Nurses are still facing high patient loads and mandated overtime that is causing greater stress, said Robert Weitzel, president of the Ohio Nurses Association. This may be causing churn among open nursing positions as workers enter and leave the workforce, he said.
“Around 100,000 nurses have left the bedside since the pandemic started due to burnout (and) unsafe working conditions. States where safe staffing mandates are have enticed some nurses to return back to the bedside,” Weitzel said.
U.S. Sen. Sherrod Brown visited Dayton in April to advocate for federal legislation that would set minimum nurse-to-patient staffing standards. That follows similar limits being set in California.,
“Two-thirds of staff nurses in California said that state ratio laws make them more likely to stay at their jobs and 74% say that it has improved quality care in that state,” Weitzel said.
He cited other similar staffing ratios being mandated in states like Oregon, Washington, and Connecticut.
Those representing hospitals say flexibility is needed with patient-staff ratios.
“GDAHA hospitals prioritize patient safety alongside the well-being of their dedicated staff and employees. While staffing ratios have been proposed as a solution to improve patient safety and retain nurses in acute care settings, delivering care in a hospital setting requires operational nimbleness to respond to a dynamic and complex environment,” said Sarah Hackenbracht, president and CEO of the Greater Dayton Area Hospital Association (GDAHA).
That flexibility is needed to provide optimal care, she said.
“Implementing rigid nurse staffing ratios can limit a hospital’s ability to allocate resources efficiently based on the unique requirements of their overall patient population. Hospitals require the autonomy to adjust staffing based on patient acuity and individual care plans,” Hackenbracht said.
The Ohio Nurses Association says mandated patient-to-nurse ratios would help nurses give each patient more attention. Patients at hospitals with staffing limits — typically four patients to one nurse patients — were less likely to be re-admitted within 30 days, Weitzel said.
Hospitals say they need “evidence-based staffing models that consider the specific needs of each hospital,” Hackenbracht said.
“Collaboration among health care professionals, including nurses, physicians, and administrators, is essential to making informed staffing decisions that enhance patient outcomes while ensuring the safety and satisfaction of our clinical and non-clinical staff,” Hackenbracht said.
Hospitals in the Dayton region partnered in 2019 to share best practices on providing support for work-related stress and burnout, Hackenbracht said.
“When revisited in 2021, during COVID-19, trauma also emerged because of the devastating losses of patients and peers that healthcare workers experienced. Hospital leaders are consistently engaging their workforce to identify problems and develop actionable solutions, such access to trained emotional support staff (crisis counselors, faith leaders, etc.) during and after a challenging event,” Hackenbracht said.

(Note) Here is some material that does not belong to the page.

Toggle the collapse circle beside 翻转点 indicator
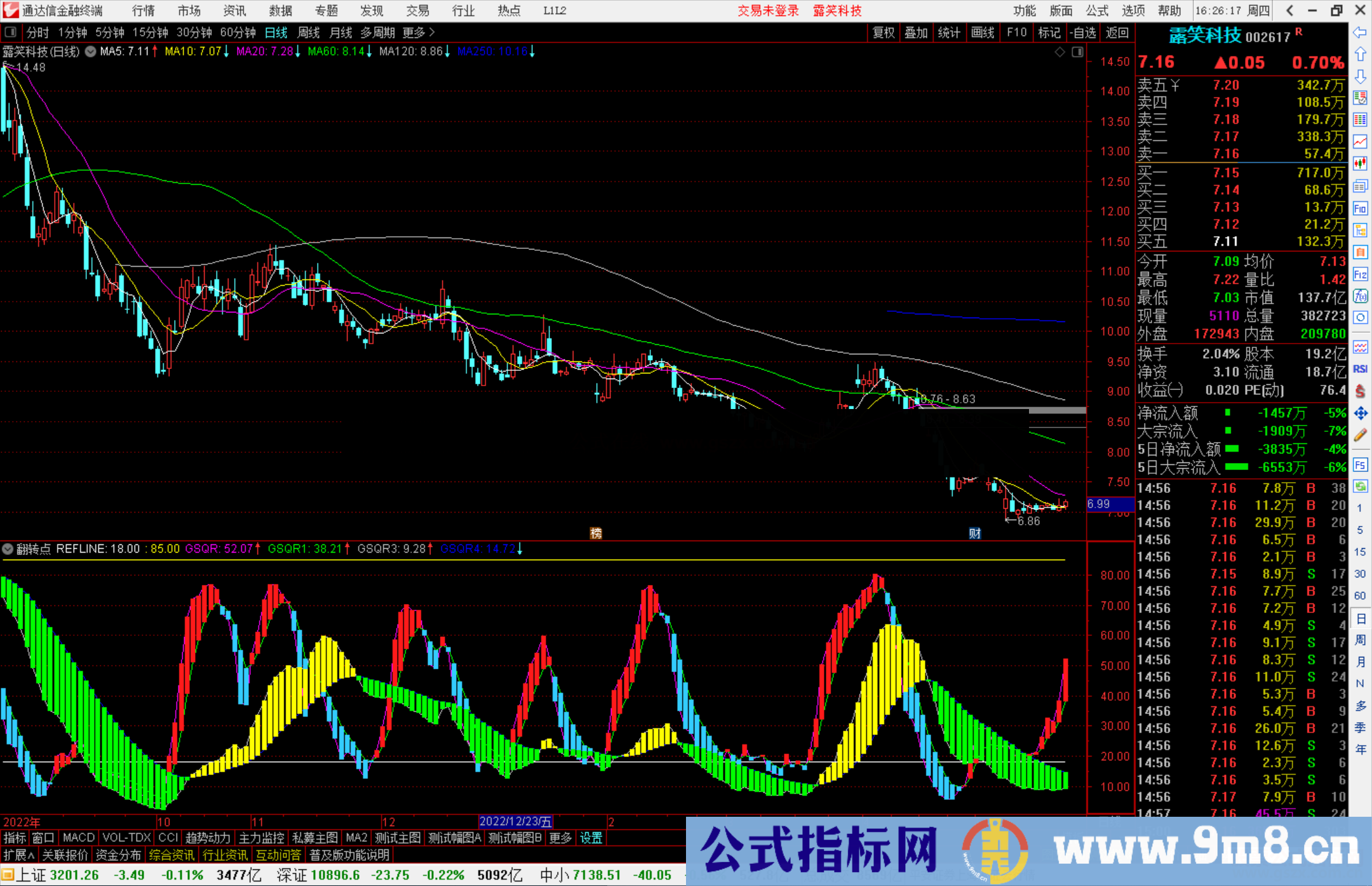1372x886 pixels. tap(8, 549)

The health care workforce is continuing to grow in the Dayton region. Premier Health and Kettering Health currently have more than 4,800 open positions each, according to Ohio Means Jobs.

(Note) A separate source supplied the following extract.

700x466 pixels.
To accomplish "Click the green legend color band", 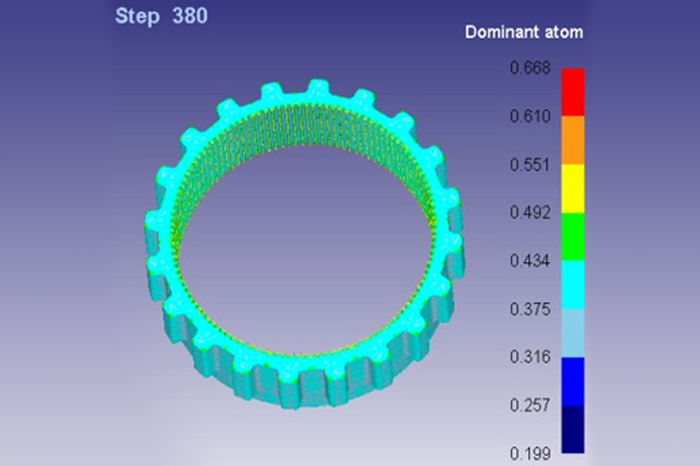I will (x=572, y=237).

“Health care is a sector of our region’s economy that is consistently hiring because of the overall commitment to serve the health care needs of our communities,” Hackenbracht said.
Some areas of health care were experiencing higher vacancy rates prior to COVID-19, which exacerbated the issue, she said. The industry is also experiencing more Baby Boomers retiring.
“Health care organizations will have to remain nimble and attractive to current and future generations of workers to fill vacancies across an organization. Looking to the future, the American Hospital Association projects continued growth in almost all sectors of health care delivery, but higher growth in outpatient, ambulatory surgery, and home care,” Hackenbracht said.
Educational institutions are also continuing to expand their options for students. Sinclair Community College has increased the students it admits in areas where there are critical workforce shortages, such as respiratory therapy, radiologic technology and dental hygiene, in partnership with area health care institutions.
“We’ve increased the number of students by 20%, and we were able to do that only because our employers are supporting us with clinical experiences, so if we didn’t have that partnership, we couldn’t do the increase in admission,” said Dr. Rena Sebor, dean of health sciences at Sinclair Community College.
They are also bringing a focus to both the patient and the provider’s wellness, Sebor said.
“The pandemic has certainly created burnout in our current and existing health care workforce. It’s also made those who may have once upon a time been interested in health care question if it’s for them, but we have focused our curriculum and our newer curriculum on integrating trauma-informed care into some of the programs,” Sebor said.
Trauma-informed care takes into consideration the patient’s past experiences and traumas, as well as recognizes the provider’s wellness is also important in order to provide optimal care.
“The wellness of the provider is also considered, and that was highlighted when we were working with our hospital employers on designing our new Bachelor’s of Science and Nursing degree,” Sebor said.